そろばんと算数はつながっている。

 算盤との関連で、江戸時代にも読まれた中国の書籍に『孫子算経』がある。書かれたのは、四、五世紀ごろ。
 中学受験でおなじみの「つるかめ算」の元もこの本に登場する。鶴と亀ではなく、雉(きじ)と兎(うさぎ)であるが。
「今、ここに雉と兎がいて、同じ籠に入っている。頭が三十五で、足が九十四。さあて、雉と兎はそれぞれいくつ?」
 答えは、雉が二十三、兎十二。
 中国では小学五年生の教科書にも採用されているようだ。
 中学生は、方程式を使って、雉をx、兎をyとして、x+y=35、 2x+4y=94 を解いて、x=23、 y=12 の解答を得る。
 方程式を使わない小学生は、
「35羽のすべてが雉であると仮定すると、足は70本。実際の足の合計は94であるから、足が24本余る。これを4本足の兎に配当すると、24÷2 で兎が12羽(日本では兎も一羽、二羽と数える)であることがわかる」
 この逆に、
「すべてが兎であると仮定すると、足は140本。足が46本足りない。2本足に戻さなければならないのは、46÷2で23羽。つまり、雉が23羽であるから、35-23で兎は12羽となる」
 中学受験の生徒であれば、面積図で解く方法を教わったかもしれない。
 この特殊算は、『孫子算経』の下巻に記述されている。
 さて、上巻は、単位の修得から始まる。明治時代の日本のそろばん関係の書物を見ても、わたしたちはやはり単位に悩まされる。

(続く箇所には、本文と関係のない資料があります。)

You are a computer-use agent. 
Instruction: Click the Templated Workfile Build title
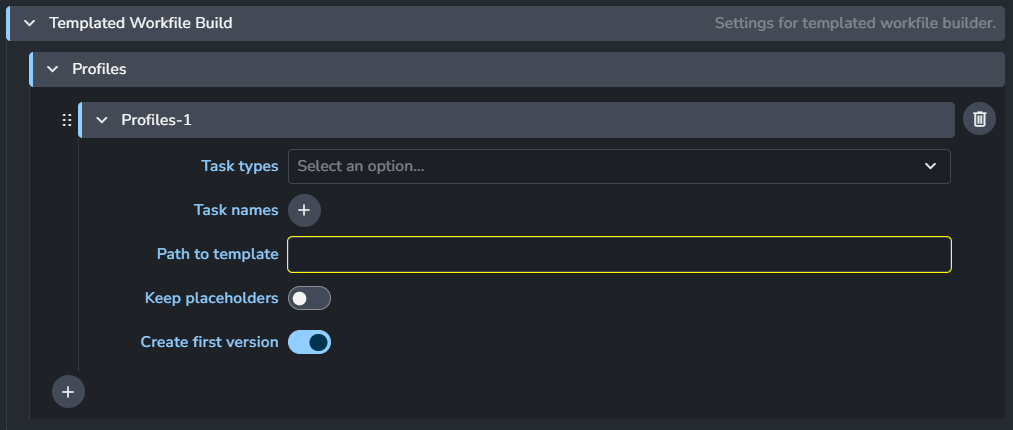pos(141,23)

 現代のわれわれが覚える必要はないだろうが、『孫子算経』の本文の冒頭であるので紹介すると、
「度(長さ)は、忽から始まる。蚕が吐く糸の長さを忽とする。十忽を一糸とする。十糸を一毫とする。十毫を一mao(牛偏に毛)とする。十maoを一分とする。十分を一寸とする。十寸を一尺とする。十尺を一丈とする。十丈を一引とする。…」
「量(重さ)は、粟から始まる。六粟を一圭とする。十圭を一撮とする。十撮を一抄とする。十抄を一勺とする。十勺を一合とする。十合を一升。十升を一鬥とする。…」
 現在でも、一寸一尺、一合、一升は、かろうじて生きている単位だろう。
 九九は、ちょっとおもしろくて、
「八九、七十二、自相乘(自乗・二乗)すると、五千一百八十四、八人で分けると、六百四十八。七九、六十三、自乗すると、三千九百六十九、七人で分けると、五百六十七。六九、五十四、自乗すると、二千九百一十六、六人で分けると、四百八十六。五九、四十五、自乗すると、二千二十五、五人で分けると、四百五。四九、三十六、自乗すると、一千二百九十六、四人で分けると、三百二十四。三九、二十七、自乗すると、七百二十九、三人で分けると、二百四十三。二九、一十八、自乗すると、三百二十四、二人で分けると、一百六十二」といった具合である。  この九九をそろばんで弾いてみよう。